All of the data that follows should be given again exactly, without its images.

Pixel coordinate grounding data
BEGIN
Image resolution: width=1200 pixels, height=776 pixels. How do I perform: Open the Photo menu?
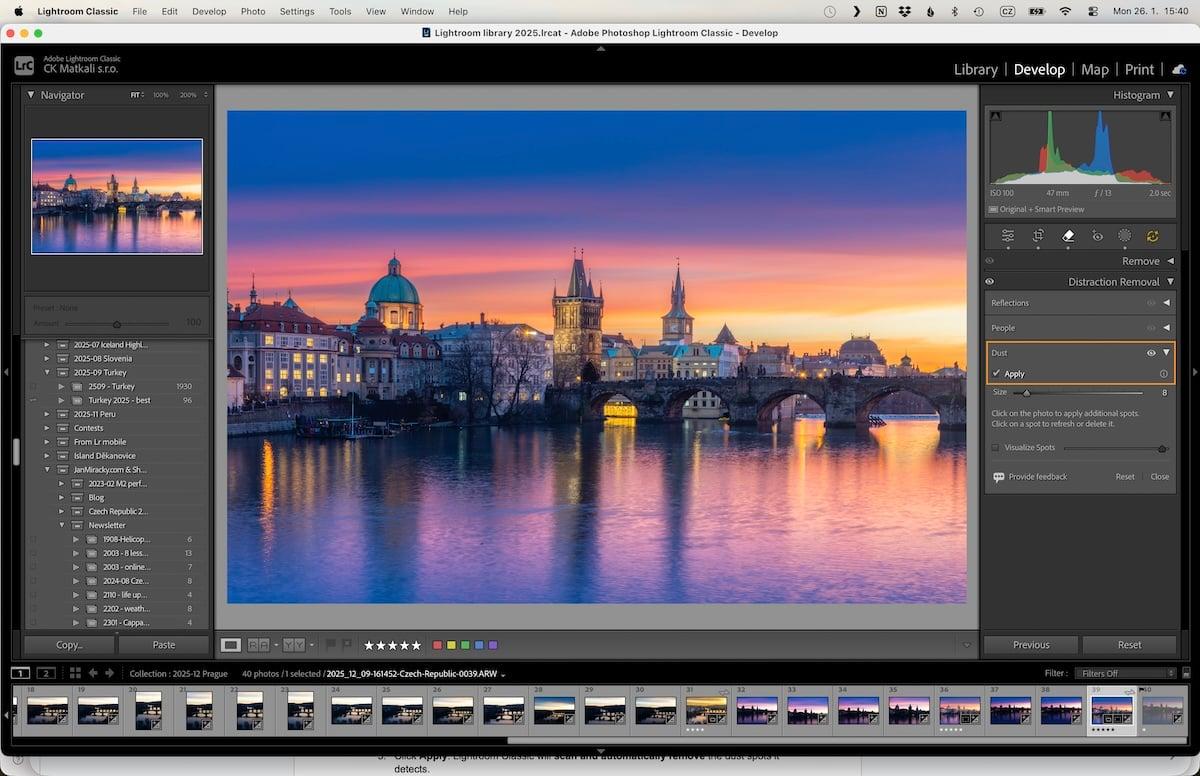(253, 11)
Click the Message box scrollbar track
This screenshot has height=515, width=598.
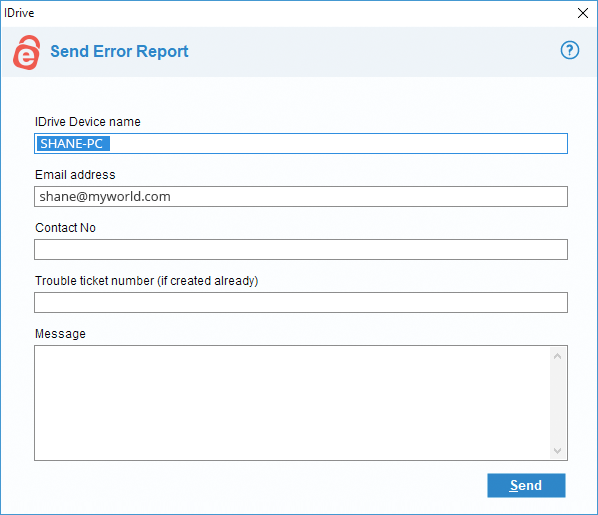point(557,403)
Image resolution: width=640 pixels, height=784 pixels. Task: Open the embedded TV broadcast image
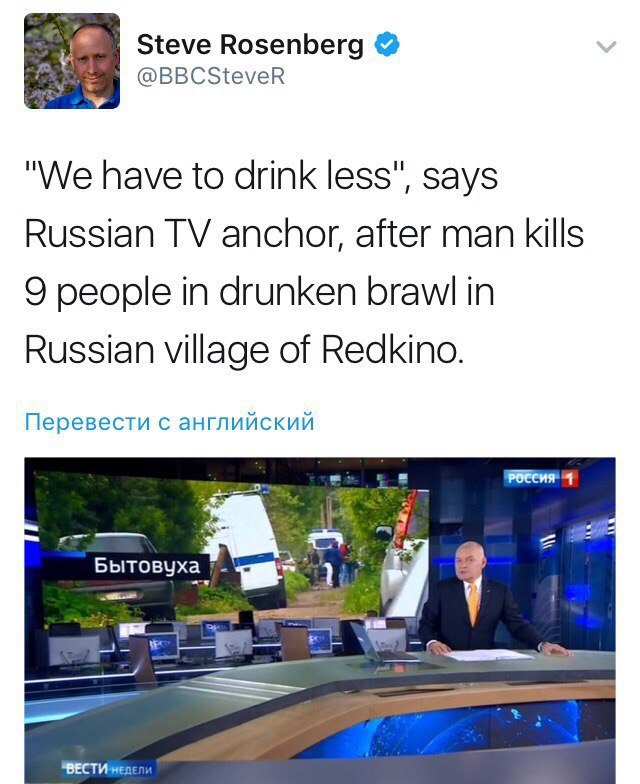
END
Completed task:
Image resolution: width=1200 pixels, height=776 pixels. How do I perform: Open the Photo menu?
(253, 11)
Click the Message box scrollbar track
This screenshot has height=515, width=598.
point(557,403)
Image resolution: width=640 pixels, height=784 pixels. Task: Open the embedded TV broadcast image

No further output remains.